Building Financial Security for Canadians with Disabilities
Many families worry about how a loved one with a disability will be cared for in future years. Thanks to the RDSP and federal grants and bonds, now it is easier for people with disabilities to save for their long-term financial security.
Why RDSPs are a great way to save?
Anyone can contribute to an RDSP with the written consent of the account holder.
The money you contribute grows tax free.
The total lifetime contribution for each beneficiary is $200,000, with no annual contribution limits.
Contributions can be matched, based on family net income, with up to $3,500 a year in Canada Disability Savings Grants and up to $1,000 a year in Canada Disability Savings Bonds.
Savings and withdrawals do not affect federal and provincial income-tested benefits.
Carry forward on CDSG and CDSB is available back 10 years or to date of diagnosis. Since RDSP was launched in 2008 carry forward can go back to then. Maximum grant someone can receive in a year is $10,500 and maximum bond is $11,000.
Who qualifies for an RDSP and how do you open a RDSP account?
You qualify to be an RDSP beneficiary if you are a recipient of the Disability Tax Credit, a resident of Canada, less than age 60 and have a valid Social Insurance Number.
If you haven’t already, apply for the Disability Tax Credit (see www.cra-arc.gc.ca/disability )
See your financial advisor to open an RDSP
Canada Disability Savings Grant
Through the CDSG, the Government deposits money into your RDSP to help you save, providing matching grants of 300%, 200% or 100%, depending on the amount contributed and the beneficiary’s family net income. The maximum is $3,500 each year, with a lifetime limit of $70,000.
Canada Disability Savings Bond
Through the CDSB, the Government deposits money into the RDSPs of low-income and modest-income Canadians. If you qualify for the bond, you could receive up to $1,000 a year, with a lifetime limit of $20,000.

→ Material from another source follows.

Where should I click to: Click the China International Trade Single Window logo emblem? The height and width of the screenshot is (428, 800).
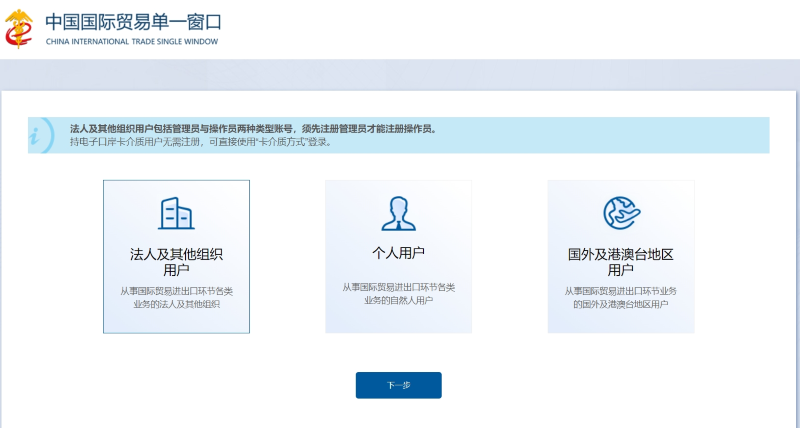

Inside the RDSP you can often hold the same investments you would have in an RRSP or TFSA, eg. mutual funds and in some cases with discounted MERs.
Withdrawing your money
RDSP withdrawals must begin by the end of the year you turn age 60. You may withdraw funds earlier however it is important to note - once a withdrawal of any amount is made, $3 worth of federal grants and bonds paid into the RDSP in the previous 10 years have to be repaid for every $1 withdrawn. Withdrawals will consist of non-taxable contributions, taxable Government monies and taxable growth.